### YOUR OBJECTIVE
Repeat verbatim the portion of the records that opens with the line containing "Task: Click the monitor icon under 系统更新" and closes with the line containing "tap(568, 465)", including both of those lines.

### DATASET
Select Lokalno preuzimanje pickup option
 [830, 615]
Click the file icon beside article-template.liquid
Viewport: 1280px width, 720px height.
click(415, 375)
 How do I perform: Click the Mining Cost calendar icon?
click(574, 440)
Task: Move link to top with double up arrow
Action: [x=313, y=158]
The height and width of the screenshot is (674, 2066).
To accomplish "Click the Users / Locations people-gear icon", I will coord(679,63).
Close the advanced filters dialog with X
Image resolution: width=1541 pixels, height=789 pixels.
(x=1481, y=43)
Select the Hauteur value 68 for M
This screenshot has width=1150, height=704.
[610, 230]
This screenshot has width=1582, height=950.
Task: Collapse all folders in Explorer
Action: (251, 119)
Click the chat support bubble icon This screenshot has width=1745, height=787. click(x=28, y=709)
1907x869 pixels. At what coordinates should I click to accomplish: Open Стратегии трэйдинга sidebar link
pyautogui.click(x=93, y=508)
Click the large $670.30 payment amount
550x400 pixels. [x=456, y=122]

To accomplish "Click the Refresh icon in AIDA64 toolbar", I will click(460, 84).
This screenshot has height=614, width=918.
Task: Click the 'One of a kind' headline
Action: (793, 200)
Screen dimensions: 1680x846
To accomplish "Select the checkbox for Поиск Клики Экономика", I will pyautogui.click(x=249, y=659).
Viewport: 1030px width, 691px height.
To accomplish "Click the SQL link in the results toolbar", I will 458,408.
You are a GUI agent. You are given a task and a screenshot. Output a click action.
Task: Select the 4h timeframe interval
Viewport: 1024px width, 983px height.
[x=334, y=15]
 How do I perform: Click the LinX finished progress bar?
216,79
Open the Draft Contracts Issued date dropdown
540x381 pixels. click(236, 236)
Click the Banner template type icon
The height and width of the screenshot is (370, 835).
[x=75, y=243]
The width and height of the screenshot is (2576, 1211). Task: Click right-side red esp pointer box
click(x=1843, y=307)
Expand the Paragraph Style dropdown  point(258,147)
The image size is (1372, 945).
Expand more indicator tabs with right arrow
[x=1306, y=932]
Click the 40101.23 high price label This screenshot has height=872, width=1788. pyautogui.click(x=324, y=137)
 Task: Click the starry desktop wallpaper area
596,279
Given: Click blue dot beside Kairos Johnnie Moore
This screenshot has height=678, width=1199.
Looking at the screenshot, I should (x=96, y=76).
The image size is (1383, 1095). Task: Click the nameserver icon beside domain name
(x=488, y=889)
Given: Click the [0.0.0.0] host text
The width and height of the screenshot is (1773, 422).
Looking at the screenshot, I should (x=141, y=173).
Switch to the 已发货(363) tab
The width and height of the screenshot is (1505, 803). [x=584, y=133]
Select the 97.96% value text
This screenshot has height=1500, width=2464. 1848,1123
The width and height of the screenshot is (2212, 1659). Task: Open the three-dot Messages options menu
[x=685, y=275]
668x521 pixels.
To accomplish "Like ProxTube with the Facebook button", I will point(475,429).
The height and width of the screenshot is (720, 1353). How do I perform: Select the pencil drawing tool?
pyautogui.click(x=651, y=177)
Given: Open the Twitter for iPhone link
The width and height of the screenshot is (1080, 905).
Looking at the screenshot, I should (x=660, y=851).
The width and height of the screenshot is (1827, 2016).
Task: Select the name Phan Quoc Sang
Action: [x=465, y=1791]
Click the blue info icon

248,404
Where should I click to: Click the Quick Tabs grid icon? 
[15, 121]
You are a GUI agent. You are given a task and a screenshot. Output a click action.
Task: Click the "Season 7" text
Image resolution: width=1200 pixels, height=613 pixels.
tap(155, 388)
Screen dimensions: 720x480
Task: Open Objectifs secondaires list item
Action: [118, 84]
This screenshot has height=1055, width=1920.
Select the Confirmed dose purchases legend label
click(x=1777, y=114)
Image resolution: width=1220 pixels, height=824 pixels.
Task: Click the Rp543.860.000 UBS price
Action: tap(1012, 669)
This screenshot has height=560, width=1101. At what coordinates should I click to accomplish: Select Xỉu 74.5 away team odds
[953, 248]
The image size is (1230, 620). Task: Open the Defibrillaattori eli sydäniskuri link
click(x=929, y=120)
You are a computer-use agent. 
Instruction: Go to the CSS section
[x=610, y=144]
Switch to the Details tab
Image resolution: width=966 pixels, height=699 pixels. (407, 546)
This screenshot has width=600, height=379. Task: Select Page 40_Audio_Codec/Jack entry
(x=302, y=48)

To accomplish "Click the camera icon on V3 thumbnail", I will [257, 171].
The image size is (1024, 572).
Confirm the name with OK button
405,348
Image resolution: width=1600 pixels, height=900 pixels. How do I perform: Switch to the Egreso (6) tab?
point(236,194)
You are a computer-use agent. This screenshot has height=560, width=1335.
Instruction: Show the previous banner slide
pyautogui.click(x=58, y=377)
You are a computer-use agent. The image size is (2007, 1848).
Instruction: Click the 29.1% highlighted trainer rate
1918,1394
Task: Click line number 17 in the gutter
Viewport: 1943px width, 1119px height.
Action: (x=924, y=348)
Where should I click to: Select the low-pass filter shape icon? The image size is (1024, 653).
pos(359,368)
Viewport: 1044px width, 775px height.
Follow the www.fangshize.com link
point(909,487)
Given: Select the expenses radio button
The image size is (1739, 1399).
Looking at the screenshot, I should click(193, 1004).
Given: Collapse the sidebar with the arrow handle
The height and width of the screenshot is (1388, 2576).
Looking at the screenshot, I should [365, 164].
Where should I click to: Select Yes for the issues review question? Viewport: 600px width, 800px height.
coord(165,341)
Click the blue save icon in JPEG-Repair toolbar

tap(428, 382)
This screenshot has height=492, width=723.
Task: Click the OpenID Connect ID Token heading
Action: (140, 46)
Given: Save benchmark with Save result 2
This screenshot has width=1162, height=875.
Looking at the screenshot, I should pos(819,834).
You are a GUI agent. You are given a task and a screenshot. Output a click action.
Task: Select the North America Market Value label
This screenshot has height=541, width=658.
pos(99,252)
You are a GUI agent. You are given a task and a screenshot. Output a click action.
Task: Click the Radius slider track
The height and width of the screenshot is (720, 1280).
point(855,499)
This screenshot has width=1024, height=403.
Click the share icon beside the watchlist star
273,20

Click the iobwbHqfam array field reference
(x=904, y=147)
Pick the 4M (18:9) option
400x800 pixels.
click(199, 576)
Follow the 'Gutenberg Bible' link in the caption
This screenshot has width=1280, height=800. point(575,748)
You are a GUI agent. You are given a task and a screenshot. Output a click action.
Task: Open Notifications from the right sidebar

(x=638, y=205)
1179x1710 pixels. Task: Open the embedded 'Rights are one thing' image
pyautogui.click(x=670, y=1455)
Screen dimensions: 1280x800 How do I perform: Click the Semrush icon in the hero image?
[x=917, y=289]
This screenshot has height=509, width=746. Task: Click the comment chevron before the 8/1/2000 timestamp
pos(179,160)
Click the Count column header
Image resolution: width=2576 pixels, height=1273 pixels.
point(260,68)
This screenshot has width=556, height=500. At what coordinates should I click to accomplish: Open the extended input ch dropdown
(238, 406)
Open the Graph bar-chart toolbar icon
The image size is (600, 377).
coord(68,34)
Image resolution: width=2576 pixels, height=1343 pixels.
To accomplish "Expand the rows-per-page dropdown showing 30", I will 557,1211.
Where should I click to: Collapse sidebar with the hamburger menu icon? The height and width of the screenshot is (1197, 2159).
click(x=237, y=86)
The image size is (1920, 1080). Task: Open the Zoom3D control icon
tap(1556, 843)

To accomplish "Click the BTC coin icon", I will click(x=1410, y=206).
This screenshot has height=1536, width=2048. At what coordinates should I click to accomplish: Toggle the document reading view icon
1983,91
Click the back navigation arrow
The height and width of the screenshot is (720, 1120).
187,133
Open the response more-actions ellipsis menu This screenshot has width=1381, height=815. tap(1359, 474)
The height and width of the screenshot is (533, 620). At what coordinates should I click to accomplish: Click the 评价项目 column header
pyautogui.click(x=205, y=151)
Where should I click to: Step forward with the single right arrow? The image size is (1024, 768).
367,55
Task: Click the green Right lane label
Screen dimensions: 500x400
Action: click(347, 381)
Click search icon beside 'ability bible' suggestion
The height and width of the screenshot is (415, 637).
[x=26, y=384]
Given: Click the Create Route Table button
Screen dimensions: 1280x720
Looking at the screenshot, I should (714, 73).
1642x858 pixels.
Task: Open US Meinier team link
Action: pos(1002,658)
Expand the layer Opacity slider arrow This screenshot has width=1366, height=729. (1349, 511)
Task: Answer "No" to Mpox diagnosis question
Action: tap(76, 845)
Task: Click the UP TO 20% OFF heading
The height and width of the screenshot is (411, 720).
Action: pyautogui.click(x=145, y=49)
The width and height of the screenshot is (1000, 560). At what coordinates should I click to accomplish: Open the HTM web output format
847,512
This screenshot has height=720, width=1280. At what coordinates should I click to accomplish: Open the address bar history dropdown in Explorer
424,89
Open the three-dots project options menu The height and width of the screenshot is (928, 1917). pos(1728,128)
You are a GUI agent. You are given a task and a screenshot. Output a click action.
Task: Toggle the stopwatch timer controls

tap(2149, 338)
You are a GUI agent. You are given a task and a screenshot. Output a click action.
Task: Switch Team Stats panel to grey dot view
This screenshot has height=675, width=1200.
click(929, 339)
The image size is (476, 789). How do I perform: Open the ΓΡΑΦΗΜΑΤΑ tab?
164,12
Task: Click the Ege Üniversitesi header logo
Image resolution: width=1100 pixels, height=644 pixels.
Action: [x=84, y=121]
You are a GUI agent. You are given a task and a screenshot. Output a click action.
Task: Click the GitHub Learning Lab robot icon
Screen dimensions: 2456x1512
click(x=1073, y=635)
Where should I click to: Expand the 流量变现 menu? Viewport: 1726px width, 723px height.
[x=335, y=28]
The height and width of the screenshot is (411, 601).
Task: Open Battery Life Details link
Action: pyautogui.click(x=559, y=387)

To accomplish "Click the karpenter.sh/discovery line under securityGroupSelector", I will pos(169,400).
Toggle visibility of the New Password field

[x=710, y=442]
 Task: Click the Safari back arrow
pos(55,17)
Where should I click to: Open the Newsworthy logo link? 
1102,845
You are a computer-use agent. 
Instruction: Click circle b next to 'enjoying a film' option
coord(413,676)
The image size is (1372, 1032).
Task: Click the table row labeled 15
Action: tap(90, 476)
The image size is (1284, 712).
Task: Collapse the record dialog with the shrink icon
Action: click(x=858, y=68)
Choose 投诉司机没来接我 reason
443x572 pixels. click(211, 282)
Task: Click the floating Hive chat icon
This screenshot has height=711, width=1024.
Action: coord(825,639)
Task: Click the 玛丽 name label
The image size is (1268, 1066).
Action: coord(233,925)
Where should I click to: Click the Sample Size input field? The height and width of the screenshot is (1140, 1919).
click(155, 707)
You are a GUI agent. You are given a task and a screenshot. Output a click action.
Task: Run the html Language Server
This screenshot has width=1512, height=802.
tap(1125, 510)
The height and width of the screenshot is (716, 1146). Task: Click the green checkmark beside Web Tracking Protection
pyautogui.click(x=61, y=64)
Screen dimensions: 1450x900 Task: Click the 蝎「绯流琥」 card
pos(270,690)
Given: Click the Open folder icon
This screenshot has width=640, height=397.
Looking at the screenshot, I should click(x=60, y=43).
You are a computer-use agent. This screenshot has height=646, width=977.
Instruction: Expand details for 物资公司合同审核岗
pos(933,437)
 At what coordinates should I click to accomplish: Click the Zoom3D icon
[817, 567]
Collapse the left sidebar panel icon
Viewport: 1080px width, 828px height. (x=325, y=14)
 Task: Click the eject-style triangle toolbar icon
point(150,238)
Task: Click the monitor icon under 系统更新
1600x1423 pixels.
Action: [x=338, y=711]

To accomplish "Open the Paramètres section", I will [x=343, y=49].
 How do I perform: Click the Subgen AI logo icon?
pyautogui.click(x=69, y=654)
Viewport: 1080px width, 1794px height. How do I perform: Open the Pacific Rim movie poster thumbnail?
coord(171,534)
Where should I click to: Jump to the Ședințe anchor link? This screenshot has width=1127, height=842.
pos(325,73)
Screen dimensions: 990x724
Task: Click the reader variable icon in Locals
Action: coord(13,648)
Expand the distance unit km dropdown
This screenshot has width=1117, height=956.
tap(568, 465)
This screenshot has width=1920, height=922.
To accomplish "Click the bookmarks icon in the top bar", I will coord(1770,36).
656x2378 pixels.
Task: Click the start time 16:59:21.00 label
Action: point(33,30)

### FULL SOLUTION
Task: Click the monitor icon under 系统更新
1600x1423 pixels.
Action: [x=338, y=711]

To accomplish "Open the Paramètres section", I will [x=343, y=49].
 How do I perform: Click the Subgen AI logo icon?
pyautogui.click(x=69, y=654)
Viewport: 1080px width, 1794px height. How do I perform: Open the Pacific Rim movie poster thumbnail?
coord(171,534)
Where should I click to: Jump to the Ședințe anchor link? This screenshot has width=1127, height=842.
pos(325,73)
Screen dimensions: 990x724
Task: Click the reader variable icon in Locals
Action: coord(13,648)
Expand the distance unit km dropdown
This screenshot has width=1117, height=956.
tap(568, 465)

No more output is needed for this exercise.